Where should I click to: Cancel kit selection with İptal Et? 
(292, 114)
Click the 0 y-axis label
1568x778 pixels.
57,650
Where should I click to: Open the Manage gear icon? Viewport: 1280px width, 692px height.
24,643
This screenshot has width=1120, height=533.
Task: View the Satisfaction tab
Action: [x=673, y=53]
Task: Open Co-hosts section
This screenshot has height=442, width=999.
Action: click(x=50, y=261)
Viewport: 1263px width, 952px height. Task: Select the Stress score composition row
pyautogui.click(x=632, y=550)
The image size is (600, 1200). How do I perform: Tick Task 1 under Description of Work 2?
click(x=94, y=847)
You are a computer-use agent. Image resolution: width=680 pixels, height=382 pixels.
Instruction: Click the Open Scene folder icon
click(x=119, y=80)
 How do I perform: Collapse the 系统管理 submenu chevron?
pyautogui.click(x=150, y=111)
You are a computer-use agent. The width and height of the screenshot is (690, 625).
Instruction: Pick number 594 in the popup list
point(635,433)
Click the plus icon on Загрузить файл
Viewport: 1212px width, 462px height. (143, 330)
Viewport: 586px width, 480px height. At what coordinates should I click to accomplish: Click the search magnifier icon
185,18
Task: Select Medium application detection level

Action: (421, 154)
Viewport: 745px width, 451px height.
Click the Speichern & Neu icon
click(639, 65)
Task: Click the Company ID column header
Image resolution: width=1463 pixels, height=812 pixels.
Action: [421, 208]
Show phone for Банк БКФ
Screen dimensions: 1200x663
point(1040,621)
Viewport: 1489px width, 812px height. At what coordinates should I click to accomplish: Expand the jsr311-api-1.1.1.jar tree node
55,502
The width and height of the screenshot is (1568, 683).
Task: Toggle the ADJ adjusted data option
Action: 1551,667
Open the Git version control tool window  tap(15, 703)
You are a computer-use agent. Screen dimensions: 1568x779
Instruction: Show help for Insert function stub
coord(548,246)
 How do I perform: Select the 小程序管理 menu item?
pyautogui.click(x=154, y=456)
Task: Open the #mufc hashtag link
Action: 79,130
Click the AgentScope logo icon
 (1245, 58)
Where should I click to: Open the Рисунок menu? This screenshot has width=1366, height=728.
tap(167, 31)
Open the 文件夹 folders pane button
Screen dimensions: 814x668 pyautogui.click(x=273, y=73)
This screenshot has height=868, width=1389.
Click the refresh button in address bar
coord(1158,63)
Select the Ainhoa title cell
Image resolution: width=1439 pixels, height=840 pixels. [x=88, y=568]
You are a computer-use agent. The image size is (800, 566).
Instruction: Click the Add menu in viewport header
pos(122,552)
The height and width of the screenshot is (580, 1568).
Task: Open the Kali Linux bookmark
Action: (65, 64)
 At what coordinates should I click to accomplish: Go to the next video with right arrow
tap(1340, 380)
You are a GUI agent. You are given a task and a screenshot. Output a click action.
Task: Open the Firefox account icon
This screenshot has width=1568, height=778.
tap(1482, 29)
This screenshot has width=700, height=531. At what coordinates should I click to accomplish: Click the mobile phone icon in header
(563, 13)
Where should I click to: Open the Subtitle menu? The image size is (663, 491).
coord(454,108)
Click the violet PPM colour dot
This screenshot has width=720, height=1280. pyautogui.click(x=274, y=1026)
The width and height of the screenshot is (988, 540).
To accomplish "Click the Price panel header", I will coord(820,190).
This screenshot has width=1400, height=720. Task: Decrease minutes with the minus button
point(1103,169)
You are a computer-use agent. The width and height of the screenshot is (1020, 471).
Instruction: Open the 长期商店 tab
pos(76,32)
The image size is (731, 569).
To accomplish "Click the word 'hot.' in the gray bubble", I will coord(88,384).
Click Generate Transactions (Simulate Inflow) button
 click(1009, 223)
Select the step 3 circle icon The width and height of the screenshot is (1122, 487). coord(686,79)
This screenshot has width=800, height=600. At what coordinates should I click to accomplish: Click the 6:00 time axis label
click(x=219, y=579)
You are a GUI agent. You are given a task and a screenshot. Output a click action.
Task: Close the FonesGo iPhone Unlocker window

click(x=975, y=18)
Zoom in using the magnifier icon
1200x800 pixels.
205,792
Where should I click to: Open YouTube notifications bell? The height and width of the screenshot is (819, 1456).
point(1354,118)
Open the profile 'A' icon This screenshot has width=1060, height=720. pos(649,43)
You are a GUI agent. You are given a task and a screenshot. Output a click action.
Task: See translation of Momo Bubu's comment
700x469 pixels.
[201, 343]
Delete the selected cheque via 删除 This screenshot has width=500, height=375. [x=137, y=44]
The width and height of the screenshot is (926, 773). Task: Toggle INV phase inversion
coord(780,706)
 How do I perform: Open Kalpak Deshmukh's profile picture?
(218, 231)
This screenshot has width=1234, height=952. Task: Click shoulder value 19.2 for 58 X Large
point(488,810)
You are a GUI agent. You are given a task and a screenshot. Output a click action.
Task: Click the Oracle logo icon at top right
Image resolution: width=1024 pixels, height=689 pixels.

The request
Reproduce the lines of the material from the one containing "Open the Git" through the one containing "coord(454,108)", swapping "Instruction" for "Goal" and changing nothing else.

Worked answer
Open the Git version control tool window  tap(15, 703)
You are a computer-use agent. Screen dimensions: 1568x779
Goal: Show help for Insert function stub
coord(548,246)
 How do I perform: Select the 小程序管理 menu item?
pyautogui.click(x=154, y=456)
Task: Open the #mufc hashtag link
Action: 79,130
Click the AgentScope logo icon
 (1245, 58)
Where should I click to: Open the Рисунок menu? This screenshot has width=1366, height=728.
tap(167, 31)
Open the 文件夹 folders pane button
Screen dimensions: 814x668 pyautogui.click(x=273, y=73)
This screenshot has height=868, width=1389.
Click the refresh button in address bar
coord(1158,63)
Select the Ainhoa title cell
Image resolution: width=1439 pixels, height=840 pixels. [x=88, y=568]
You are a computer-use agent. The image size is (800, 566).
Goal: Click the Add menu in viewport header
pos(122,552)
The height and width of the screenshot is (580, 1568).
Task: Open the Kali Linux bookmark
Action: (65, 64)
 At what coordinates should I click to accomplish: Go to the next video with right arrow
tap(1340, 380)
You are a GUI agent. You are given a task and a screenshot. Output a click action.
Task: Open the Firefox account icon
This screenshot has width=1568, height=778.
tap(1482, 29)
This screenshot has width=700, height=531. At what coordinates should I click to accomplish: Click the mobile phone icon in header
(563, 13)
Where should I click to: Open the Subtitle menu? The image size is (663, 491).
coord(454,108)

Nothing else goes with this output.